Herbert Wigwe, Group MD, Access Bank

BY EMEKA EJERE

Access Bank Plc. has announced that a downward review of staff salaries and reduction of its workforce have become imperative as the lockdown to contain the Coronavirus pandemic hampers the operations of the tier 1 lender.

The chief executive officer of Access Bank, Herbert Wigwe, who gave the hint in a video that has gone viral, said he is willing to take a 40% pay cut as part of efforts to cut operating costs.

Wigwe, who empathized with staff while urging everybody to make “some adjustments of some sort,” said,

“We probably don’t need as many security men as required, even to the fact that we are not going to have all our branches open between now and December,” he said.

“We certainly don’t need all the security men. We don’t need all the tea girls. We don’t need all the cleaners. We don’t need all the tellers et cetera et cetera

“So that number of staff which represent 75% of our staff strength, I think, is the one we basically need to speak with their employers with a view to getting them to rationalise to the level that we think will be necessary to basically sustain a mean but actually a customer service-oriented institution.”

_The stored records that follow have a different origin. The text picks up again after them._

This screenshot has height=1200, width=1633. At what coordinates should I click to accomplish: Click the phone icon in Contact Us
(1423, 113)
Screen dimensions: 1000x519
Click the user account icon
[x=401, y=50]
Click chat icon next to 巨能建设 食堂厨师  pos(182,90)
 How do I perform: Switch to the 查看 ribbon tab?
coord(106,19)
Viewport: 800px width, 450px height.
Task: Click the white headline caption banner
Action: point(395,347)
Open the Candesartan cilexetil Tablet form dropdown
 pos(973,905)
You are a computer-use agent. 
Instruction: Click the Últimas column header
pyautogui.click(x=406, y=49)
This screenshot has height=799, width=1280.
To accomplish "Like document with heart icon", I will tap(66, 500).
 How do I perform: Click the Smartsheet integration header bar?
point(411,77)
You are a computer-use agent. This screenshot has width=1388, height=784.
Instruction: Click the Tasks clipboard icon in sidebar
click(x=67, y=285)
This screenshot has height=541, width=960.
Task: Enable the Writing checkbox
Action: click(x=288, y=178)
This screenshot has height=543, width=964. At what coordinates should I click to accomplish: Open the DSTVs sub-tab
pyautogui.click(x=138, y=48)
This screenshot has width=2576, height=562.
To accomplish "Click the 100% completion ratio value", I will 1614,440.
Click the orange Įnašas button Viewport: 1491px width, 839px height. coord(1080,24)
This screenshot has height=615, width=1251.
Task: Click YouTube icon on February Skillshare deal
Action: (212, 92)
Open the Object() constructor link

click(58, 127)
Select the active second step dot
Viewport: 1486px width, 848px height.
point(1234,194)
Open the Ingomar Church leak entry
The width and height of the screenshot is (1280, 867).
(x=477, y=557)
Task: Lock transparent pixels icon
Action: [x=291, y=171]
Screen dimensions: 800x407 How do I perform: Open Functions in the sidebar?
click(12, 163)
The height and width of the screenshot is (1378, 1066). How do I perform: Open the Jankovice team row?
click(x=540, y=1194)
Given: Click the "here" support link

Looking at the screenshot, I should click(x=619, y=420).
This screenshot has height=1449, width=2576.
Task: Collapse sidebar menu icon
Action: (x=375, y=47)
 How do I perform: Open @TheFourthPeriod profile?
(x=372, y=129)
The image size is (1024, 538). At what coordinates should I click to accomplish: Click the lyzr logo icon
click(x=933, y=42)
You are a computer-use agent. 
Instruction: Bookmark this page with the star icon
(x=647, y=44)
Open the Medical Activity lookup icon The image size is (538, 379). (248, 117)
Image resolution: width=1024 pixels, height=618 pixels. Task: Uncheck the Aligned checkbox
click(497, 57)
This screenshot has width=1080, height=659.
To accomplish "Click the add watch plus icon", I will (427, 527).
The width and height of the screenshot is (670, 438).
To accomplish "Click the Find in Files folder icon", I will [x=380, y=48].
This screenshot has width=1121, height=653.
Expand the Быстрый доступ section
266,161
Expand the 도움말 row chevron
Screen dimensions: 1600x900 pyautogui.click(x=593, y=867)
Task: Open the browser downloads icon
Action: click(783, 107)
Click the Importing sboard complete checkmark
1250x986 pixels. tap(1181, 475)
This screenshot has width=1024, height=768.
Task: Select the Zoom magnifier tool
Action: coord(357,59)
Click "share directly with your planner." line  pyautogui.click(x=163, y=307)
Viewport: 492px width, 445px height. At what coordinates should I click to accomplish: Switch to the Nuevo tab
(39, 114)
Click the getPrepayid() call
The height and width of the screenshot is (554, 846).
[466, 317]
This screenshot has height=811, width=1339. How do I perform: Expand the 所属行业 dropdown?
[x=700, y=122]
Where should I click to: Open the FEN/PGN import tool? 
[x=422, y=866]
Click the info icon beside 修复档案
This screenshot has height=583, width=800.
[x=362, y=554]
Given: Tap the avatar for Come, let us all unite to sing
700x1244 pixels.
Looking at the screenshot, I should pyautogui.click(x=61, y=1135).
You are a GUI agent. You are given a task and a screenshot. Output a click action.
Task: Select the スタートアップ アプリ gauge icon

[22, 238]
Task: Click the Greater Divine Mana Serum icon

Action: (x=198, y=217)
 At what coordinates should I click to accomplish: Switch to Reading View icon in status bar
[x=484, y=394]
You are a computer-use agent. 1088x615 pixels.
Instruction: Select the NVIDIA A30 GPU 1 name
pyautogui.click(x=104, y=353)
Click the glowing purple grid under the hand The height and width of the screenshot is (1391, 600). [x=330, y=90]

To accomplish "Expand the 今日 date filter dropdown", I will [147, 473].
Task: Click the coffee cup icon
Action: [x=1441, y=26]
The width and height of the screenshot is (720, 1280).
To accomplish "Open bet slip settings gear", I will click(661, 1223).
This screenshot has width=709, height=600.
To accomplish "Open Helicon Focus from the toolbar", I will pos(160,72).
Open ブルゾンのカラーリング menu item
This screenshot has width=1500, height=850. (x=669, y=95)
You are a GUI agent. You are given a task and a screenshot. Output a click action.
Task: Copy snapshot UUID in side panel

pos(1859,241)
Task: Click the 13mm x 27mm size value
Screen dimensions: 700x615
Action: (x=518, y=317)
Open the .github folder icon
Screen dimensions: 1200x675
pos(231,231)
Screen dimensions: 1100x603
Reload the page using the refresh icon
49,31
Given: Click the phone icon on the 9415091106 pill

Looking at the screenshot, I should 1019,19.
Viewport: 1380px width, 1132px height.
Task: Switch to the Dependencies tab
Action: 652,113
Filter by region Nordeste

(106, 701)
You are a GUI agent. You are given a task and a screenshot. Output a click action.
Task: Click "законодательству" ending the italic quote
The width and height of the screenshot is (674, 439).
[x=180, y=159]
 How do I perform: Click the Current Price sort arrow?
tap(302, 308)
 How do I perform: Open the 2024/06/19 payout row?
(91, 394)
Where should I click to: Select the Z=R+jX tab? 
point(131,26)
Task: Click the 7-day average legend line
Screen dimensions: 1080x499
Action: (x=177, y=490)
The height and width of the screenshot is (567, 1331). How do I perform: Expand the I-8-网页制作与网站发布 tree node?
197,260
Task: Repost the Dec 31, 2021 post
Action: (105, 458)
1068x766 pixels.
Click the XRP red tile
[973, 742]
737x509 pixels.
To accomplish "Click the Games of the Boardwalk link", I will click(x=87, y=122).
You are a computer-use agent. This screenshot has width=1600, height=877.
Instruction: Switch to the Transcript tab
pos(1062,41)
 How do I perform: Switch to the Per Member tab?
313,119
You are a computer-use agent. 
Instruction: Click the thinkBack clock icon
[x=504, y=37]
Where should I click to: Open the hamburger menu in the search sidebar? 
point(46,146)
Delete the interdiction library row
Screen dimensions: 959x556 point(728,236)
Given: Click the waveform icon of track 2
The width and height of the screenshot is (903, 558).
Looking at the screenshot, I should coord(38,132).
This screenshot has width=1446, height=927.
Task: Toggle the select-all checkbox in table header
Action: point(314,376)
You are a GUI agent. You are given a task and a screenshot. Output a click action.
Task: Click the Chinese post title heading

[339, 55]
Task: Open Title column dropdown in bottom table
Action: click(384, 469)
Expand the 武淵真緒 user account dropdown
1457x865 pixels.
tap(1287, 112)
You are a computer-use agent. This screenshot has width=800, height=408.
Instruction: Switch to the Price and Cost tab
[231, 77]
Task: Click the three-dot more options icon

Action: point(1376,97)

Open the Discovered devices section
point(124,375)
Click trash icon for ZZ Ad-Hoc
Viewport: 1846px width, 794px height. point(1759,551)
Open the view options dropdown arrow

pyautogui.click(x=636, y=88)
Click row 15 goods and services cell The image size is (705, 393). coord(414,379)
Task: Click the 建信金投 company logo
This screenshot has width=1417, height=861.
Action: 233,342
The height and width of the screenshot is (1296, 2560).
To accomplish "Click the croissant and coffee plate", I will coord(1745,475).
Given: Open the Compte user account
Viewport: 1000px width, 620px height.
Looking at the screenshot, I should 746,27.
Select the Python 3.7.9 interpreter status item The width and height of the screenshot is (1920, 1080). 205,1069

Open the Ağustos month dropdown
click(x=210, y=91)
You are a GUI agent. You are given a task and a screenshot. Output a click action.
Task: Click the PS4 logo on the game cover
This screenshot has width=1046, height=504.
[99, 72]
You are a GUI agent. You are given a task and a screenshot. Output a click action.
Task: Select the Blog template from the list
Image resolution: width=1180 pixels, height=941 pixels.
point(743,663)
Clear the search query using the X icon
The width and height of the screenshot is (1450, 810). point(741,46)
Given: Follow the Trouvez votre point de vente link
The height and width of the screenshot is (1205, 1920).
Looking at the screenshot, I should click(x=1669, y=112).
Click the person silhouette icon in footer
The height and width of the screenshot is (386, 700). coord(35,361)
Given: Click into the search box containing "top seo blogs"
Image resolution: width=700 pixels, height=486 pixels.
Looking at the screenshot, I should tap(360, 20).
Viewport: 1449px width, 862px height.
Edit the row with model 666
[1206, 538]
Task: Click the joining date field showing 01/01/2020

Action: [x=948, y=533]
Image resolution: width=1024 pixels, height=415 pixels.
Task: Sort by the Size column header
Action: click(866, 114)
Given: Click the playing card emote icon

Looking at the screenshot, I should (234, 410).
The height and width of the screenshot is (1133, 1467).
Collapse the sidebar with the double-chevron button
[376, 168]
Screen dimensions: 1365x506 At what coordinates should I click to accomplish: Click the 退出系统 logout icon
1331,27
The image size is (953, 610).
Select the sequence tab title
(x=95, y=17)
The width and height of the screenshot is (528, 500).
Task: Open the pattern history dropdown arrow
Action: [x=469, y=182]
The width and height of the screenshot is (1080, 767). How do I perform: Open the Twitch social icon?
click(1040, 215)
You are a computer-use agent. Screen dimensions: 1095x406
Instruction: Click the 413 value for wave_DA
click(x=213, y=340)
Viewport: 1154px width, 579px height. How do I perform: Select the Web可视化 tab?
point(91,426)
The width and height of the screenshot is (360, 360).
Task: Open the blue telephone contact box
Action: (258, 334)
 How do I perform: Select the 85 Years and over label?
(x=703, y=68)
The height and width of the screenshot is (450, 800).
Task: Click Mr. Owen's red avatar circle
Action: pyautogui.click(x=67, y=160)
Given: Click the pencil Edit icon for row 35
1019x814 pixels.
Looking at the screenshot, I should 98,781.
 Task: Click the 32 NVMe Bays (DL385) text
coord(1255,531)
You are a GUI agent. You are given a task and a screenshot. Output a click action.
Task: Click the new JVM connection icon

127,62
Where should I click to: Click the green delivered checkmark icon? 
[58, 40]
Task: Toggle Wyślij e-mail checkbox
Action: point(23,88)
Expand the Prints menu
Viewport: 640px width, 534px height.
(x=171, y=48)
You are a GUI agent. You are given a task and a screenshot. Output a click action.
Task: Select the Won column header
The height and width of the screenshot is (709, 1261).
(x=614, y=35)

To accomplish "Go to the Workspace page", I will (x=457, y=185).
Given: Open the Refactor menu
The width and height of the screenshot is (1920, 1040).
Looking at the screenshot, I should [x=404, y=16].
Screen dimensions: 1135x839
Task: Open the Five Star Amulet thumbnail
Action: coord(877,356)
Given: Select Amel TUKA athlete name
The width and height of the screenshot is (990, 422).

Wigwe said discussions are already ongoing with recruiting agencies and contracting firms on how to cut back on the workforce.

“The second has to do with our professional cost. Now that is one is very tricky and it is tricky because I do understand and appreciate that it is going to bring its own pain to staff. We basically have to make the adjustment the same way it sounded when we spoke ten days ago with respect to basically cutting down cost

“would be the first to take the hit and I’m going to take the largest pay cut, which would be as much as 40%.

“The rest, we shall have to cascade right through the institution.”

Wigwe, who assured that the bank will revert to what is normal when things improve, said the adjustments are necessary to survive the difficult times.

“What is important is that these adjustments are what is required at a time when we see Armageddon when we see great difficulty coming in, to make sure that if there is one institution left standing in this country as a bank, it must be Access Bank,” he said.

“We appreciate the fact that it is going to hurt people but we necessarily have to take that adjustment to ensure that we protect our franchise and make us stronger as we move into the future.”

Nigerian banks are facing the threat of rising bad-debt levels as a crash in oil prices and the risk of a naira devaluation coincide with the Covid-19 pandemic that has shuttered businesses.

Access Bank, which acquired Diamond Bank Plc last year, had 6,898 permanent staff at the end of 2019, according to a presentation on annual report.

The acquisition partly contributed to a 31% increase in operating expenses. personnel, recruitment and training costs account for more than a third of overheads after the deal boosted employee numbers and resulted in “wage harmonization” across the businesses.